The socialisation of labour by capital has advanced so far that even bourgeois literature loudly proclaims the necessity of the “planned organisation of the national economy.”” 

(The Economic Content of Narodism, p 445-6) 

They recognised that the capitalist state would have to intervene in that process to an even greater degree than it had already been doing, and they also recognised that the concomitant of this was the need for a single European market. They had in their view not only the process of creating European nation states, undertaken in the 19th century, but also the US Civil War, which created a federal United States as a huge single market, in which the individual states were subordinated to the Federal State. Of course, the big capitalists, still organised, largely, on a national basis, sought to create this single European market under the domination of their own nation state, as France and Prussia had sought to do in the 19th century, and as they continued to try to do in the 20th century. Meanwhile, the global hegemon of the time, Britain, sought, as it had done during the 19th century, to protect its own dominance, by frustrating any such European union, which would quickly have eclipsed its industrial power. The creation of the multinational corporation after WWII, represents that change in material conditions which undermines this causal link between national capital and nation state

The problem for these big money-lending capitalists, however, was precisely that which Marx and Engels had outlined clearly in Capital, and in Anti-Durhing. It is that, with the development of socialised capital, the social function of the capitalist becomes redundant, as had the social function of the landlord with the advent of the capitalist farmer. Yet, the private capitalist, reduced now to the role of owner of fictitious capital, of parasitic coupon clipper, continues to exercise considerable power. The amount of fictitious capital also grows massively alongside the growth of real capital, and indeed becomes itself seen as “real capital”, whilst the real capital becomes seen as merely means of production, commodities set in motion by the entrepreneur/functioning capitalist. The state itself continues to be a capitalist state supporting the interests of these big money-lending capitalists. Even in Germany, which had introduced co-determination laws in the 19th century, giving workers right of representation on company boards, it is shareholders that dominate such decision making bodies, and by these means the interests of the shareholders are enforced. The more it becomes obvious that these capitalists have no useful role to play, the more it becomes obvious to workers that they can introduce the technological revolutions in production, all of the results of Taylorism, required to raise productivity, but also that they can do this at the same time as introducing the planning and regulation of production on a scale that goes way beyond what is possible within the confines of capitalism, which continues to organise production on the basis of production of profit, rather than on the basis of human need. 

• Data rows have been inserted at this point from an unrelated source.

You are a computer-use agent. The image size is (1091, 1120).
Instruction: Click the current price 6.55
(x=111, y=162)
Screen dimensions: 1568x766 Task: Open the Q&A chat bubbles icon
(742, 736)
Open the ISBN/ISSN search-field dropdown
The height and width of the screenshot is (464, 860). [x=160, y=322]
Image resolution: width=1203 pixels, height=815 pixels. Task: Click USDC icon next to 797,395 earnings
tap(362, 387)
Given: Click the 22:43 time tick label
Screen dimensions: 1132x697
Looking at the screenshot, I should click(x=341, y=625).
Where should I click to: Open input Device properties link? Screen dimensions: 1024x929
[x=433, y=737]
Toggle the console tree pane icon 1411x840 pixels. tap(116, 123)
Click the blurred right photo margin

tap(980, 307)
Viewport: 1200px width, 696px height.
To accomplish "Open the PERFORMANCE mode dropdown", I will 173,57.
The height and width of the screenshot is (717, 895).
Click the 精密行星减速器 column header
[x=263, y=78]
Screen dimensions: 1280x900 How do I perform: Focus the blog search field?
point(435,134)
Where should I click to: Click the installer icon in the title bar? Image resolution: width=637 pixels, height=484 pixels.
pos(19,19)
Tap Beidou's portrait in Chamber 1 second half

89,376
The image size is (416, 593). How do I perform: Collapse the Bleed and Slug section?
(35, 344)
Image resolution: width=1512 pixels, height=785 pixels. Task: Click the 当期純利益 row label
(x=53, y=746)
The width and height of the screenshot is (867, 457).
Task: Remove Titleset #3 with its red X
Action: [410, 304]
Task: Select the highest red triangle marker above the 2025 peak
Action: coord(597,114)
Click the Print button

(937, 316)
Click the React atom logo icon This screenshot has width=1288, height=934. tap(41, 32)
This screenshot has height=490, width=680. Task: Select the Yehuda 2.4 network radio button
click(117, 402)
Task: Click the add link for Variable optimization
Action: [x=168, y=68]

That is what the big capitalists cannot allow, because it means the end of them as ruling class. In other words, when this ruling class fraction, in the shape of the big private money-lending capitalists resorts to fascism, or some other strong state means of suppressing the advance of the workers, it is not reactionary, but conservative. It does not seek to turn the clock back to some less mature stage of capitalist development, but seeks to protect its current stage of development, remaining within the confines of capitalism, and preventing any forward march to the next logical stage of development, which is Socialism. It is conservative not reactionary. As Lenin puts it, 

“history (which nobody, except Menshevik blockheads of the first order, ever expected to bring about “complete” socialism smoothly, gently, easily and simply) has taken such a peculiar course that it has given birth in 1918 to two unconnected halves of socialism existing side by side like two future chickens in the single shell of international imperialism. In 1918 Germany and Russia have become the most striking embodiment of the material realisation of the economic, the productive and the socio-economic conditions for socialism, on the one hand, and the political conditions, on the other... 

“. . . State-monopoly capitalism is a complete material preparation for socialism, the threshold of socialism, a rung on the ladder of history between which and the rung called socialism there are no intermediate rungs”” 

(Left-wing Childishness) 

The big money lending capitalists resorted to fascism in order to increase the length of the ladder, rather than allow the step on to the next rung.